Functional cooperation of epithelial heteromeric amino acid transporters expressed in madin-darby canine kidney cells

Abstract

The heteromeric amino acid transporters b(0,+)AT-rBAT (apical), y(+)LAT1-4F2hc, and possibly LAT2-4F2hc (basolateral) participate to the (re)absorption of cationic and neutral amino acids in the small intestine and kidney proximal tubule. We show now by immunofluorescence that their expression levels follow the same axial gradient along the kidney proximal tubule (S1>S2S3). We reconstituted their co-expression in MDCK cell epithelia and verified their polarized localization by immunofluorescence. Expression of b(0,+)AT-rBAT alone led to a net reabsorption of l-Arg (given together with l-Leu). Coexpression of basolateral y(+)LAT1-4F2hc increased l-Arg reabsorption and reversed l-Leu transport from (re)absorption to secretion. Similarly, l-cystine was (re)absorbed when b(0,+)AT-rBAT was expressed alone. This net transport was further increased by the coexpression of 4F2hc, due to the mobilization of LAT2 (exogenous and/or endogenous) to the basolateral membrane. In summary, apical b(0,+)AT-rBAT cooperates with y(+)LAT1-4F2hc or LAT2-4F2hc for the transepithelial reabsorption of cationic amino acids and cystine, respectively.
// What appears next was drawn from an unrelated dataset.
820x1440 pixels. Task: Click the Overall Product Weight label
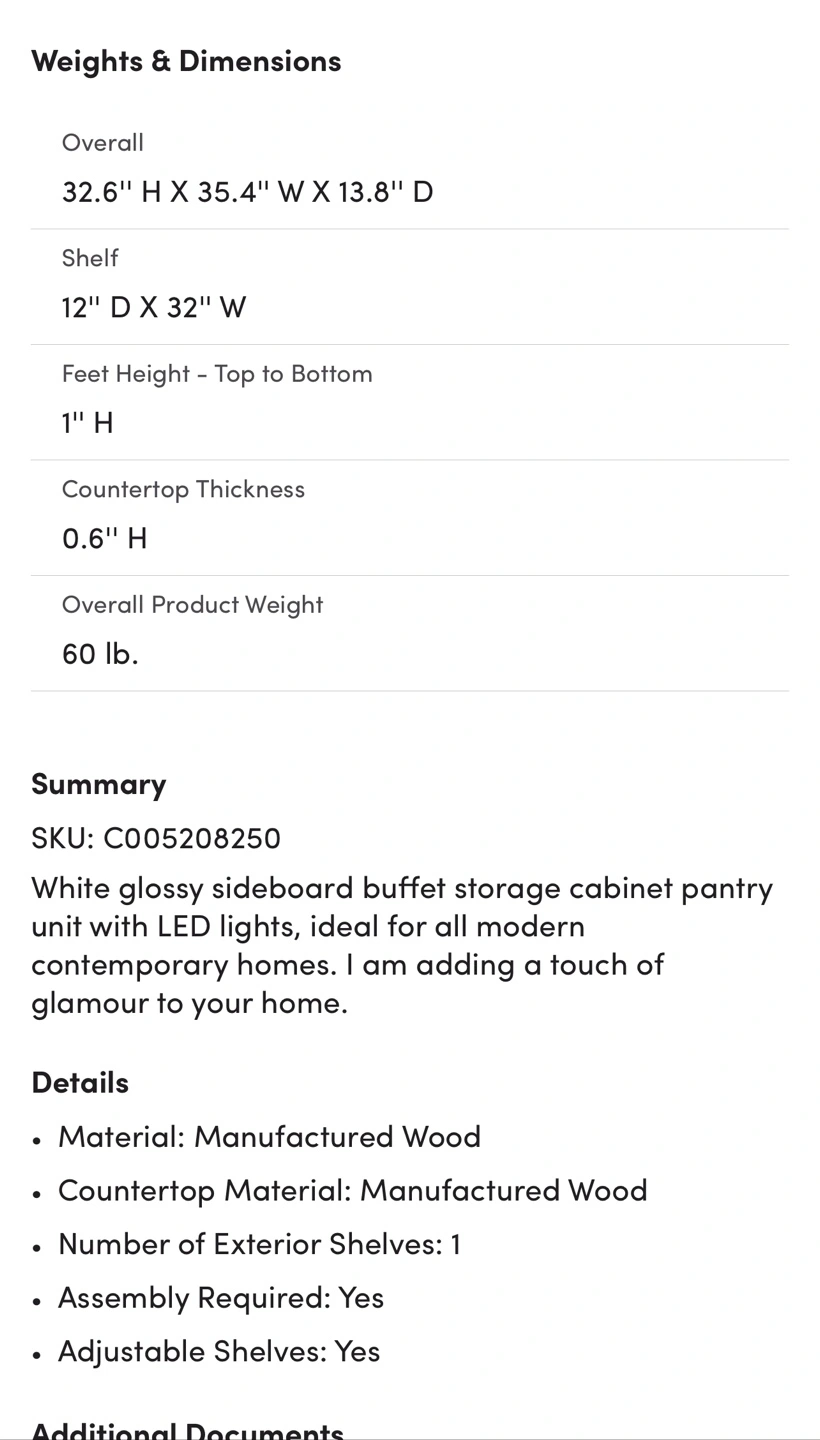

The fact that the reabsorption of l-Arg led to the secretion of l-Leu demonstrates that the implicated heteromeric amino acid transporters function in epithelia as exchangers coupled in series and supports the notion that the parallel activity of unidirectional neutral amino acid transporters is required to drive net amino acid reabsorption.